# Directions for this task:
Each record should be copied exactly, and none of them omitted.

Stored data:
━━━━━━━━

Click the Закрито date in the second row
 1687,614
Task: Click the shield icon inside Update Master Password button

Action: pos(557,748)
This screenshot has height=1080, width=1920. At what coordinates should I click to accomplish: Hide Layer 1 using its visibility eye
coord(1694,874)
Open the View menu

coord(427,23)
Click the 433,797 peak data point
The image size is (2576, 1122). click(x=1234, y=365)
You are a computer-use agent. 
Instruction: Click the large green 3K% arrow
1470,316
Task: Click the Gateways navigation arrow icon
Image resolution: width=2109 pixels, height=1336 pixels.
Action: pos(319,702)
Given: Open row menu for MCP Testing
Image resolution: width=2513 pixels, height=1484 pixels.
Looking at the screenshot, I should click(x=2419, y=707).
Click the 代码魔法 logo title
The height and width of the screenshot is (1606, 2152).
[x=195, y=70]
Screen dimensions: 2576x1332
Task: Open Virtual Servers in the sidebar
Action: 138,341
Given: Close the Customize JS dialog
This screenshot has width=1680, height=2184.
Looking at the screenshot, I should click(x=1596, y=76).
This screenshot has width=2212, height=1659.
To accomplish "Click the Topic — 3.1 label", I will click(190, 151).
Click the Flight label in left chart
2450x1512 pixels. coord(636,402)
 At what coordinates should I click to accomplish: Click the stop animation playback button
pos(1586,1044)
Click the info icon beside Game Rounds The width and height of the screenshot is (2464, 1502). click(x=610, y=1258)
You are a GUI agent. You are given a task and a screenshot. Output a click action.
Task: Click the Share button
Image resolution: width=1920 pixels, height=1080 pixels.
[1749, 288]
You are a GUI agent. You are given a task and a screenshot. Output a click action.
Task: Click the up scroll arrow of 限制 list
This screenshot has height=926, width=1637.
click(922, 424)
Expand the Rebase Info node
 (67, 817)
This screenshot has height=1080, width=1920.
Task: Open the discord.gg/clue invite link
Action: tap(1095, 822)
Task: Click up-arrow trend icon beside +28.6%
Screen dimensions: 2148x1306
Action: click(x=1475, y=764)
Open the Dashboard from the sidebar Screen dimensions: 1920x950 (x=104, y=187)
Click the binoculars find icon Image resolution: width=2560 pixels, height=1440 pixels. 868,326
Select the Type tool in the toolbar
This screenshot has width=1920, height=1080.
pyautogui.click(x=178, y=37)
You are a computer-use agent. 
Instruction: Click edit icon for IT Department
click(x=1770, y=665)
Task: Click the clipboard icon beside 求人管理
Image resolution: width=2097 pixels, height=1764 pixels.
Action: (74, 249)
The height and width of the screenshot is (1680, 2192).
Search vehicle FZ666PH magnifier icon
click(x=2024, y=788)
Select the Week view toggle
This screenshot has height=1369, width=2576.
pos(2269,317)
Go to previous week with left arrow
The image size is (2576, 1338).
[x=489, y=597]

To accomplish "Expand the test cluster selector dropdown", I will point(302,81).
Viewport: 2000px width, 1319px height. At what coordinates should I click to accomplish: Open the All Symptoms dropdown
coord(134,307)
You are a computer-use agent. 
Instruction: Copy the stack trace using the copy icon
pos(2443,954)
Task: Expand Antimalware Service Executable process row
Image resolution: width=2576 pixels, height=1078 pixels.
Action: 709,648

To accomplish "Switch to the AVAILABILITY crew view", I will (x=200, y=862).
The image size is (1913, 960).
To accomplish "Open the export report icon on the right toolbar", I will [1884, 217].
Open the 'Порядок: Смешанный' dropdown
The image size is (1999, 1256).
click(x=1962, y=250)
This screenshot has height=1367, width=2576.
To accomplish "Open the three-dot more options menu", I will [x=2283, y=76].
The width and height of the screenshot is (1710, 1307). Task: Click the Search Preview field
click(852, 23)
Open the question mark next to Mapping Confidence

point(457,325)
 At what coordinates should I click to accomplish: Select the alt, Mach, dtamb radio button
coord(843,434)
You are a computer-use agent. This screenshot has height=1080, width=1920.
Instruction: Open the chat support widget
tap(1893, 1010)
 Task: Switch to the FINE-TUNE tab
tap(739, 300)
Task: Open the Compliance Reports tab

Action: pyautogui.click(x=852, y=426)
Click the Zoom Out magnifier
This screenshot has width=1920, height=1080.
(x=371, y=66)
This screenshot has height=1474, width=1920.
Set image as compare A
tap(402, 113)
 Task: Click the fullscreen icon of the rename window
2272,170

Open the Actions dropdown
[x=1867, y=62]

━━━━━━━━

# Written response:
Click the Закрито date in the second row
 1687,614
Task: Click the shield icon inside Update Master Password button

Action: pos(557,748)
This screenshot has height=1080, width=1920. At what coordinates should I click to accomplish: Hide Layer 1 using its visibility eye
coord(1694,874)
Open the View menu

coord(427,23)
Click the 433,797 peak data point
The image size is (2576, 1122). click(x=1234, y=365)
You are a computer-use agent. 
Instruction: Click the large green 3K% arrow
1470,316
Task: Click the Gateways navigation arrow icon
Image resolution: width=2109 pixels, height=1336 pixels.
Action: pos(319,702)
Given: Open row menu for MCP Testing
Image resolution: width=2513 pixels, height=1484 pixels.
Looking at the screenshot, I should click(x=2419, y=707).
Click the 代码魔法 logo title
The height and width of the screenshot is (1606, 2152).
[x=195, y=70]
Screen dimensions: 2576x1332
Task: Open Virtual Servers in the sidebar
Action: 138,341
Given: Close the Customize JS dialog
This screenshot has width=1680, height=2184.
Looking at the screenshot, I should click(x=1596, y=76).
This screenshot has width=2212, height=1659.
To accomplish "Click the Topic — 3.1 label", I will click(190, 151).
Click the Flight label in left chart
2450x1512 pixels. coord(636,402)
 At what coordinates should I click to accomplish: Click the stop animation playback button
pos(1586,1044)
Click the info icon beside Game Rounds The width and height of the screenshot is (2464, 1502). click(x=610, y=1258)
You are a GUI agent. You are given a task and a screenshot. Output a click action.
Task: Click the Share button
Image resolution: width=1920 pixels, height=1080 pixels.
[1749, 288]
You are a GUI agent. You are given a task and a screenshot. Output a click action.
Task: Click the up scroll arrow of 限制 list
This screenshot has height=926, width=1637.
click(922, 424)
Expand the Rebase Info node
 (67, 817)
This screenshot has height=1080, width=1920.
Task: Open the discord.gg/clue invite link
Action: tap(1095, 822)
Task: Click up-arrow trend icon beside +28.6%
Screen dimensions: 2148x1306
Action: click(x=1475, y=764)
Open the Dashboard from the sidebar Screen dimensions: 1920x950 (x=104, y=187)
Click the binoculars find icon Image resolution: width=2560 pixels, height=1440 pixels. 868,326
Select the Type tool in the toolbar
This screenshot has width=1920, height=1080.
pyautogui.click(x=178, y=37)
You are a computer-use agent. 
Instruction: Click edit icon for IT Department
click(x=1770, y=665)
Task: Click the clipboard icon beside 求人管理
Image resolution: width=2097 pixels, height=1764 pixels.
Action: (74, 249)
The height and width of the screenshot is (1680, 2192).
Search vehicle FZ666PH magnifier icon
click(x=2024, y=788)
Select the Week view toggle
This screenshot has height=1369, width=2576.
pos(2269,317)
Go to previous week with left arrow
The image size is (2576, 1338).
[x=489, y=597]

To accomplish "Expand the test cluster selector dropdown", I will point(302,81).
Viewport: 2000px width, 1319px height. At what coordinates should I click to accomplish: Open the All Symptoms dropdown
coord(134,307)
You are a computer-use agent. 
Instruction: Copy the stack trace using the copy icon
pos(2443,954)
Task: Expand Antimalware Service Executable process row
Image resolution: width=2576 pixels, height=1078 pixels.
Action: 709,648

To accomplish "Switch to the AVAILABILITY crew view", I will (x=200, y=862).
The image size is (1913, 960).
To accomplish "Open the export report icon on the right toolbar", I will [1884, 217].
Open the 'Порядок: Смешанный' dropdown
The image size is (1999, 1256).
click(x=1962, y=250)
This screenshot has height=1367, width=2576.
To accomplish "Open the three-dot more options menu", I will [x=2283, y=76].
The width and height of the screenshot is (1710, 1307). Task: Click the Search Preview field
click(852, 23)
Open the question mark next to Mapping Confidence

point(457,325)
 At what coordinates should I click to accomplish: Select the alt, Mach, dtamb radio button
coord(843,434)
You are a computer-use agent. This screenshot has height=1080, width=1920.
Instruction: Open the chat support widget
tap(1893, 1010)
 Task: Switch to the FINE-TUNE tab
tap(739, 300)
Task: Open the Compliance Reports tab

Action: pyautogui.click(x=852, y=426)
Click the Zoom Out magnifier
This screenshot has width=1920, height=1080.
(x=371, y=66)
This screenshot has height=1474, width=1920.
Set image as compare A
tap(402, 113)
 Task: Click the fullscreen icon of the rename window
2272,170

Open the Actions dropdown
[x=1867, y=62]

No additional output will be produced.